Dal 2008 tutti gli show WWE sono stati dunque classificati BA (bambini accompagnati, TV-PG in inglese), e non più vietati ai minori di anni 14: questo ha ridotto notevolmente la violenza negli show e ha fatto avvicinare di nuovo i giovani a questo spettacolo, tanto che adesso il pubblico è – così come vi anticipavo – composto da famiglie, ragazzini e quasi il 40% da donne. Il WWE si è dato uncodice etico, per potersi rappresentare al meglio di fronte ai giovani.

Indipendentemente da ciò che ciascuno ama o non ama, penso che questo sia comunque un ottimo segnale.
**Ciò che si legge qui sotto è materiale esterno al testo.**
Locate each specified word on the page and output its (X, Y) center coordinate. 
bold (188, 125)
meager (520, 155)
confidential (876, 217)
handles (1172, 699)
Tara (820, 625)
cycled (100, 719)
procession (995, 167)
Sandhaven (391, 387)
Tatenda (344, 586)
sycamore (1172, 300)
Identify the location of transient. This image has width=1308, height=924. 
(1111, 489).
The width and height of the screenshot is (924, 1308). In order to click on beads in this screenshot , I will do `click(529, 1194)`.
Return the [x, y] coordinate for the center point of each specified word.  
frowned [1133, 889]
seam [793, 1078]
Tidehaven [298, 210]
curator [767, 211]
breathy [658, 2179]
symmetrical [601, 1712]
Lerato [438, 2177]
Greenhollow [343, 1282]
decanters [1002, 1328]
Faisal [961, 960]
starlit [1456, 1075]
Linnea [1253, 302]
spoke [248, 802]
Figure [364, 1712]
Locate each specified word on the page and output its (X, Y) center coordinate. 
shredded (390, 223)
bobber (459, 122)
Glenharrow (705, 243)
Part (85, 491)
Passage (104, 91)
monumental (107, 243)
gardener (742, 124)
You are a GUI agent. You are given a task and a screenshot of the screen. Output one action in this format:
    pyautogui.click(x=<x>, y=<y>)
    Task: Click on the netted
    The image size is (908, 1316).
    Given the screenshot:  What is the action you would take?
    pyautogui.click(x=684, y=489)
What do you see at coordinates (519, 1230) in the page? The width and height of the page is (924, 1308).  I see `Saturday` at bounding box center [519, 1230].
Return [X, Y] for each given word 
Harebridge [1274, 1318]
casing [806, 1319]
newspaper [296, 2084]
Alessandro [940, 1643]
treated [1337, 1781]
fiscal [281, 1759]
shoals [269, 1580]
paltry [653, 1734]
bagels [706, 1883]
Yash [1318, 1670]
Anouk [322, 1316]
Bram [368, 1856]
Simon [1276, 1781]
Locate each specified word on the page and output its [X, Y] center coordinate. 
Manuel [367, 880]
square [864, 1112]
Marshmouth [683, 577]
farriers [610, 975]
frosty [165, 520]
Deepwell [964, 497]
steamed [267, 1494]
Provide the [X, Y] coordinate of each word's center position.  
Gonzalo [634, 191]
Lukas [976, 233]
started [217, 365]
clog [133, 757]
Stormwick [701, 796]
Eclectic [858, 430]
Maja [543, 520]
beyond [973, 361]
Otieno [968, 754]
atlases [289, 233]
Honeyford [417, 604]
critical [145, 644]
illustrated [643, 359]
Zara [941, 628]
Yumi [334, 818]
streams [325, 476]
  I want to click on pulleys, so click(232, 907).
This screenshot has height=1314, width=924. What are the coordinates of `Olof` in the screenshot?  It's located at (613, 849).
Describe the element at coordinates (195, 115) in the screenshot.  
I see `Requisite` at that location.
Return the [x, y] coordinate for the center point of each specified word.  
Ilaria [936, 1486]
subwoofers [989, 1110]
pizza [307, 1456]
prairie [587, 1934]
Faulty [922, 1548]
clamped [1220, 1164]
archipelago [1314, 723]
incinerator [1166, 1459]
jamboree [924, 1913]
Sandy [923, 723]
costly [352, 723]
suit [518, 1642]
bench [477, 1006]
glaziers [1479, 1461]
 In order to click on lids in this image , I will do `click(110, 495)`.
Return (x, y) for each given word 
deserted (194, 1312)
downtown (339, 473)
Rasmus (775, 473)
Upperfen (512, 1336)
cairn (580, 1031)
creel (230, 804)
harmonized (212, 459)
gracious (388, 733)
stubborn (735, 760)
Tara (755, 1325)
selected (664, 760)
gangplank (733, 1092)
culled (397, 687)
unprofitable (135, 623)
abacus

L’ho imparato vedendo crescere mia figlia: gli ambienti sportivi possono davvero fare la differenza, come le famiglie che li frequentano, su argomenti come integrazione, accettazione, fiducia, sportività. Non so perché tutti noi parliamo così poco di sport, ma sport e arte – lo vedo nella vita di mia figlia che ora ha 7 anni – sono una chiave giusta per eliminare violenza e bullismo dalla vita dei ragazzi, se noi sappiamo offrirli, e viverli, nel modo giusto. 
Lo sport insegna il lavoro di squadra, ma anche l’ordine, il rigore, lo studio e l’impegno; 
Lo sport tiene i bambini in forma, e li rende sani: dà ai bambini il fisico armonioso e coordinato di chi può iniziare a piacersi sin da piccolo senza scavallare nel disturbo alimentare (né dalla parte dell’obesità, né dalla parte dell’anoressia); 
Lo sport insegna a vincere e perdere con stile, e combattere per la vittoria in modo onesto e seguendo le regole; 
Lo sport insegna lo spirito di sacrificio: insegna a non arrendersi, a non darsi per vinti, a superare i propri limiti. 

Ma tocca anche a noi, come famiglie, e poi con educatori, allenatori, maestri, sportivi stessi: tocca a noi fare in modo che lo sport resti pulito, e che non sia mai uno strumento di violenza, ma anzi uno strumento per regalare ai bambini squadra, unità, empatia. Ne siamo capaci?

E’ un impegno che dobbiamo prendere seriamente, smettendola di fare i teppisti quando i figli perdono una partita: quello che stiamo insegnando è la vita, ma soprattutto la PACE.